**Records for the task**

%%

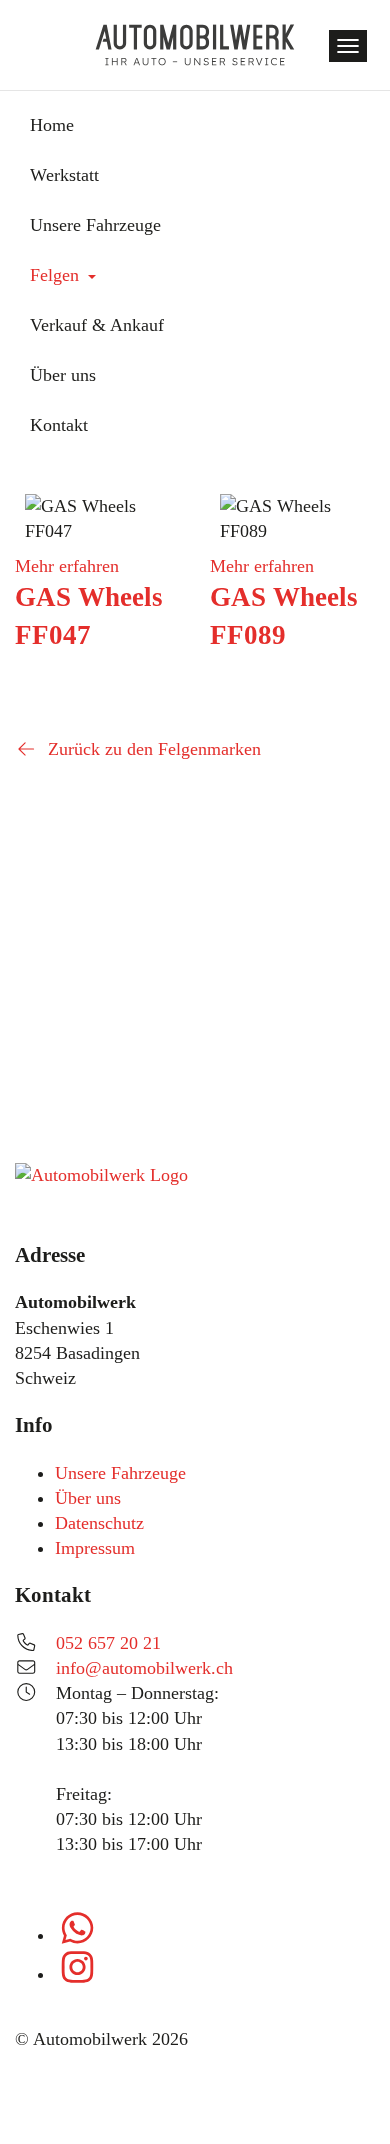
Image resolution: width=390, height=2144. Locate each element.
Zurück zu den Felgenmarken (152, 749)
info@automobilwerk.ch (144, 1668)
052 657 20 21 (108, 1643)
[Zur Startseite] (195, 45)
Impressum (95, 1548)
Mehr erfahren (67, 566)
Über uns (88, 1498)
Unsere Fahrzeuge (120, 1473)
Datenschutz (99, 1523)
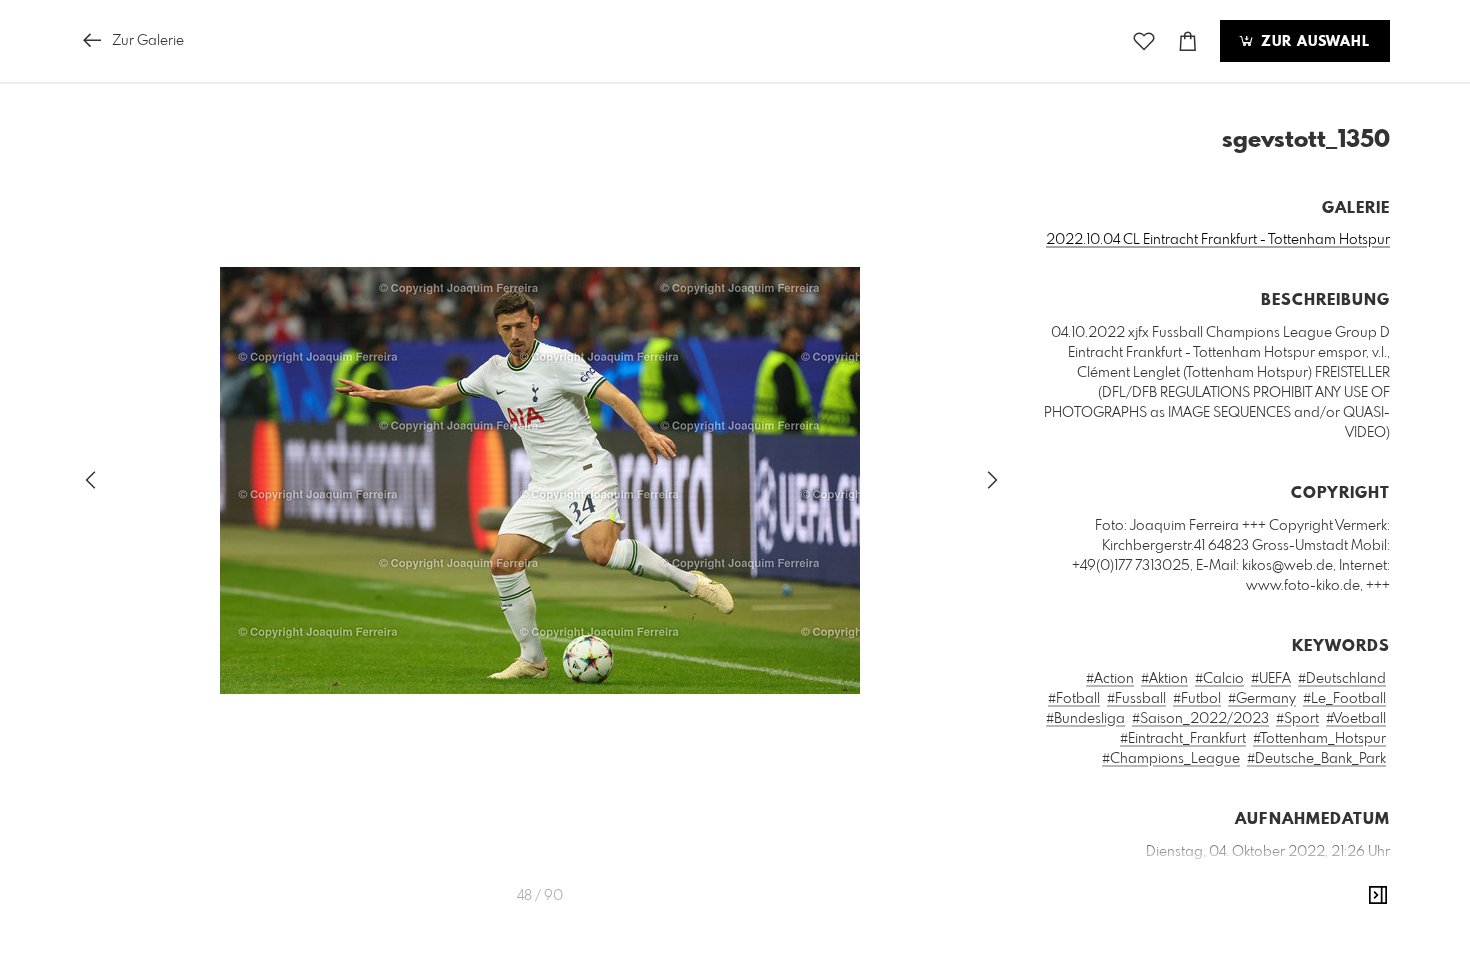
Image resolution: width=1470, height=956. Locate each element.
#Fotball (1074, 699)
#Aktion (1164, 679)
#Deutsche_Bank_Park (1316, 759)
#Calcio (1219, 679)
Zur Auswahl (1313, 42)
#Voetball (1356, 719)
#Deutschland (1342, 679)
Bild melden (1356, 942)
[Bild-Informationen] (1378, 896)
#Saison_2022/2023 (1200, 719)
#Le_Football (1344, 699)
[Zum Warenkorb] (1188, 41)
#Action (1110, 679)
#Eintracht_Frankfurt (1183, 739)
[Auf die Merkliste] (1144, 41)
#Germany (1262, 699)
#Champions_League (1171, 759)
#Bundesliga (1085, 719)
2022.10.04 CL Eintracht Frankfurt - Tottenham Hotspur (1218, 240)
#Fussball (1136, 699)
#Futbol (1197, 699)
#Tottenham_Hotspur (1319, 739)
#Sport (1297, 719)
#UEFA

%%

**How to complete this task**
Whenever the word "Image" shows up in a line of the entries, copy that line.

**Exercise response**
Image resolution: width=390, height=2144. Locate each element.
Image resolution: width=1470, height=956. Locate each element.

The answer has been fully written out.